[What the exercise asks] In the records, swap "Image resolution" for "Screen size" from the line with "Click the Cast Failed execution pin" to the line with "point(318,78)", leaving everything else the same. Give back only those lines.

(Extracted records)

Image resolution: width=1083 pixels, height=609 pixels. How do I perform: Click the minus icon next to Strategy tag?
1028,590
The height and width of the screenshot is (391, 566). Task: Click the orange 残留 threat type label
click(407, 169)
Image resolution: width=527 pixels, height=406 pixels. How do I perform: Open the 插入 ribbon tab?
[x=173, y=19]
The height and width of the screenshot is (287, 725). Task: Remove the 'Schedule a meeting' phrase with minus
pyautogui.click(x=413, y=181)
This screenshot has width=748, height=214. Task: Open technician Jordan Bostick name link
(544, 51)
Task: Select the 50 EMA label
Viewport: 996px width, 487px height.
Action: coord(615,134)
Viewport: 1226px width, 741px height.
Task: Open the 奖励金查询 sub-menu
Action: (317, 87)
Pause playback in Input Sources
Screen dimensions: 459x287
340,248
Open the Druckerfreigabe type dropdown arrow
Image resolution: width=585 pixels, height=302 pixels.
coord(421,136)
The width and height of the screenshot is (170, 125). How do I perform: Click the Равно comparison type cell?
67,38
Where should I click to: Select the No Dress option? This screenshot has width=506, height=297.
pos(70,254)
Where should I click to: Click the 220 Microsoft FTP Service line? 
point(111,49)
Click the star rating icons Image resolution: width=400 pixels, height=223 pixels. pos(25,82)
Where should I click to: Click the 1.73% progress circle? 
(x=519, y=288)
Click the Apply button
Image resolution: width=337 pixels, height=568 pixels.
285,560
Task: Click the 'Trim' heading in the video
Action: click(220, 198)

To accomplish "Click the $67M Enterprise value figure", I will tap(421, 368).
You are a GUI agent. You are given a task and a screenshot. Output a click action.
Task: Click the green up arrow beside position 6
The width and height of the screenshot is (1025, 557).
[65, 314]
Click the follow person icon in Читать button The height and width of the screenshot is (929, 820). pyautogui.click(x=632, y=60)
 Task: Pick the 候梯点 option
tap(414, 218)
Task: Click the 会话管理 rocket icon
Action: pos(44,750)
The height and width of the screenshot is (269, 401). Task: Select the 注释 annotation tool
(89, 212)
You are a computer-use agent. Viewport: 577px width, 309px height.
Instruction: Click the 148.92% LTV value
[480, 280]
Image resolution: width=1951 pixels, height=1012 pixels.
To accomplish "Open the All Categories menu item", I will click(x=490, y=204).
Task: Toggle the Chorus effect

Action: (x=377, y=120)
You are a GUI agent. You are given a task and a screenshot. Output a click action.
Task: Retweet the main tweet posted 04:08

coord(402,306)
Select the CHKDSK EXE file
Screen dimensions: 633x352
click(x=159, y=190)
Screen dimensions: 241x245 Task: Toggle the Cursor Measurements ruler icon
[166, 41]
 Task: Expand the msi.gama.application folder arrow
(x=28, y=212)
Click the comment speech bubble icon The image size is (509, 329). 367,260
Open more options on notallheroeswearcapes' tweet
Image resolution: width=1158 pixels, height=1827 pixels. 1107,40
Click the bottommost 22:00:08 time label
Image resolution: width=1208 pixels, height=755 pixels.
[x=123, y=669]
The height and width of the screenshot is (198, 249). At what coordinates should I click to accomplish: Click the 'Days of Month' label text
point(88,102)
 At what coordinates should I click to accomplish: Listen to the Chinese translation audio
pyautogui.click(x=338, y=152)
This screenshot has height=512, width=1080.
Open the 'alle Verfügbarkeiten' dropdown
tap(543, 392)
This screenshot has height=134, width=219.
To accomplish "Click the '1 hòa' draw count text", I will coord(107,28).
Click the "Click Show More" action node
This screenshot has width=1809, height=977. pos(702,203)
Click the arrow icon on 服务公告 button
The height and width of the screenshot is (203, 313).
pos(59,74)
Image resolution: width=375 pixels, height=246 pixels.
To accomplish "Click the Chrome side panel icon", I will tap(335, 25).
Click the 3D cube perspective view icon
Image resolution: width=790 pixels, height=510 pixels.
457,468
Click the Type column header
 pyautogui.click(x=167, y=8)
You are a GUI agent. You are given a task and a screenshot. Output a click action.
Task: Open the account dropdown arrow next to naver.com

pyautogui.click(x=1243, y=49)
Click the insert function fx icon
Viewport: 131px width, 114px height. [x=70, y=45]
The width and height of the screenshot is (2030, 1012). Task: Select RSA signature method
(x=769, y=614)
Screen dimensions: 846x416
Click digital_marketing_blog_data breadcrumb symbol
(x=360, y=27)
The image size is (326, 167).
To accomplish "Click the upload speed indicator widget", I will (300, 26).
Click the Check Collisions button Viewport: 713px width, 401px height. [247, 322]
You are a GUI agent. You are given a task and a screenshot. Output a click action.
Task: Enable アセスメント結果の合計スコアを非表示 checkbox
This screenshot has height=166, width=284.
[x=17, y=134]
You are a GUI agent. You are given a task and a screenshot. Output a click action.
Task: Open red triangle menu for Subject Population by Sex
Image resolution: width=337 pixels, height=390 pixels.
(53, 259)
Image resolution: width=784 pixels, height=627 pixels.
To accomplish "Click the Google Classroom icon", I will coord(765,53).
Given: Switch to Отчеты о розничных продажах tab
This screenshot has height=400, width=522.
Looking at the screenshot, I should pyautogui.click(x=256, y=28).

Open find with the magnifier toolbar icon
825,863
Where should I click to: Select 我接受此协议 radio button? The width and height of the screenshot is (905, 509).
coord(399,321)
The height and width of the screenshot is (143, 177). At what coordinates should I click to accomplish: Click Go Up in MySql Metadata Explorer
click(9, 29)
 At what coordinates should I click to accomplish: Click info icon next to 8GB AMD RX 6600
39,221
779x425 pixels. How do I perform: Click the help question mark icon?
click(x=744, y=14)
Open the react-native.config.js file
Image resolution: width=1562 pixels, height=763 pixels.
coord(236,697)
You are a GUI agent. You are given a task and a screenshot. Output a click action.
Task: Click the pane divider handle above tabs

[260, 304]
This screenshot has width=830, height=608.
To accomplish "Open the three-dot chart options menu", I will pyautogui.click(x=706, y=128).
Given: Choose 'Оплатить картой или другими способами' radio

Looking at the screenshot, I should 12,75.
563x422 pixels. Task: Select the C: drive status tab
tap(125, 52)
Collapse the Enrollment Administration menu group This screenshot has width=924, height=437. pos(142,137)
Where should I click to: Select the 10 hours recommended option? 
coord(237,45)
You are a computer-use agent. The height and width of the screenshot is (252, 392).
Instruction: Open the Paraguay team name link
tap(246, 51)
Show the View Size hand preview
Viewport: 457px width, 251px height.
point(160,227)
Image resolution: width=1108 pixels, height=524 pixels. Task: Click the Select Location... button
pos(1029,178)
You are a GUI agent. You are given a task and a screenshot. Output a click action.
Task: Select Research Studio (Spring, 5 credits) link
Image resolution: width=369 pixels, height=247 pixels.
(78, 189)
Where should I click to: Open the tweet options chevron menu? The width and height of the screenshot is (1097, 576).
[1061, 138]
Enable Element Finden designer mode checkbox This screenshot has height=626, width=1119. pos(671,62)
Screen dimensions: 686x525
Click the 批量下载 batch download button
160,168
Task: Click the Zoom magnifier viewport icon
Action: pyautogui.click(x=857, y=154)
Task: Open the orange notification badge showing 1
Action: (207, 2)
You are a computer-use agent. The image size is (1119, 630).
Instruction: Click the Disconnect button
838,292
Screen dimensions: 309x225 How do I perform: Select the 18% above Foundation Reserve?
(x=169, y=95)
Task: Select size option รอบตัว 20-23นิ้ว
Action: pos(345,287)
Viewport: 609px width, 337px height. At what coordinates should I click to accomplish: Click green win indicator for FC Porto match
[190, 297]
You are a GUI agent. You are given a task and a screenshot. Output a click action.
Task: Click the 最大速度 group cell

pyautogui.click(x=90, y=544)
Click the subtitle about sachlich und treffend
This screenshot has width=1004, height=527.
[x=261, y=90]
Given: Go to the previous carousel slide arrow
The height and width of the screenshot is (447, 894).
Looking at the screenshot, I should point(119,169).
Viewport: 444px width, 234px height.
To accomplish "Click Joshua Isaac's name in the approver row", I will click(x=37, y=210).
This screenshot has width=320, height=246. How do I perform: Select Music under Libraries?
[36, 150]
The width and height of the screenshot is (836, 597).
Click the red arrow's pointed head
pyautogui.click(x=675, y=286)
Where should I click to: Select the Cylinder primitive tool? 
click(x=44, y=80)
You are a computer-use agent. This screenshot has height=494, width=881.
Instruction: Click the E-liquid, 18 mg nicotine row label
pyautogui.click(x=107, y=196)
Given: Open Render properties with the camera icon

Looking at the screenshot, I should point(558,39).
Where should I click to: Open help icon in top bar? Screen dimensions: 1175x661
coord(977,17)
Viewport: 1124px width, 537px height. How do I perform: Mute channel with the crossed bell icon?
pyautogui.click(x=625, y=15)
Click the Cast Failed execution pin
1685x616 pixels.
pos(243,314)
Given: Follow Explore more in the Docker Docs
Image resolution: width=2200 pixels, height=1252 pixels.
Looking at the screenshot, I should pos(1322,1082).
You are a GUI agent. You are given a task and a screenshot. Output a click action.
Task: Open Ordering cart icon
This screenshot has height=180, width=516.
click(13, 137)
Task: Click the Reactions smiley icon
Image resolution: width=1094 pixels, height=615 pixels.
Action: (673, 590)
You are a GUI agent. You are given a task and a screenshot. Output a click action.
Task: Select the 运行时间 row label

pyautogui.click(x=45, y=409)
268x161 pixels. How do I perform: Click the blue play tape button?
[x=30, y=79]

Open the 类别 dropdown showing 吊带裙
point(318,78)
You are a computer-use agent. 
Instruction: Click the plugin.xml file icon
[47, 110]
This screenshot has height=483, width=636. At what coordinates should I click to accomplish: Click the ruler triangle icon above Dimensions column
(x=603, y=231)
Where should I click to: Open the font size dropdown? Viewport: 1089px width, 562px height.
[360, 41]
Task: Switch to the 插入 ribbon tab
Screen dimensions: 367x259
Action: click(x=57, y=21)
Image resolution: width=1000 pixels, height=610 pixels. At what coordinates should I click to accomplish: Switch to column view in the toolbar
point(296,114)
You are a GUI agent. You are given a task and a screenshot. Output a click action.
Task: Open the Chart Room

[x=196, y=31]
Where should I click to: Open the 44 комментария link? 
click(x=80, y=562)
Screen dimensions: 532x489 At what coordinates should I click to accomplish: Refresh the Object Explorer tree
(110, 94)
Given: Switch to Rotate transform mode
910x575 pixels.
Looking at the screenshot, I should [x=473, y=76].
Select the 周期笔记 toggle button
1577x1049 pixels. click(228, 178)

[Solution to the problem]
Click the Cast Failed execution pin
1685x616 pixels.
pos(243,314)
Given: Follow Explore more in the Docker Docs
Screen size: width=2200 pixels, height=1252 pixels.
Looking at the screenshot, I should pos(1322,1082).
You are a GUI agent. You are given a task and a screenshot. Output a click action.
Task: Open Ordering cart icon
This screenshot has height=180, width=516.
click(13, 137)
Task: Click the Reactions smiley icon
Screen size: width=1094 pixels, height=615 pixels.
Action: (673, 590)
You are a GUI agent. You are given a task and a screenshot. Output a click action.
Task: Select the 运行时间 row label

pyautogui.click(x=45, y=409)
268x161 pixels. How do I perform: Click the blue play tape button?
[x=30, y=79]

Open the 类别 dropdown showing 吊带裙
point(318,78)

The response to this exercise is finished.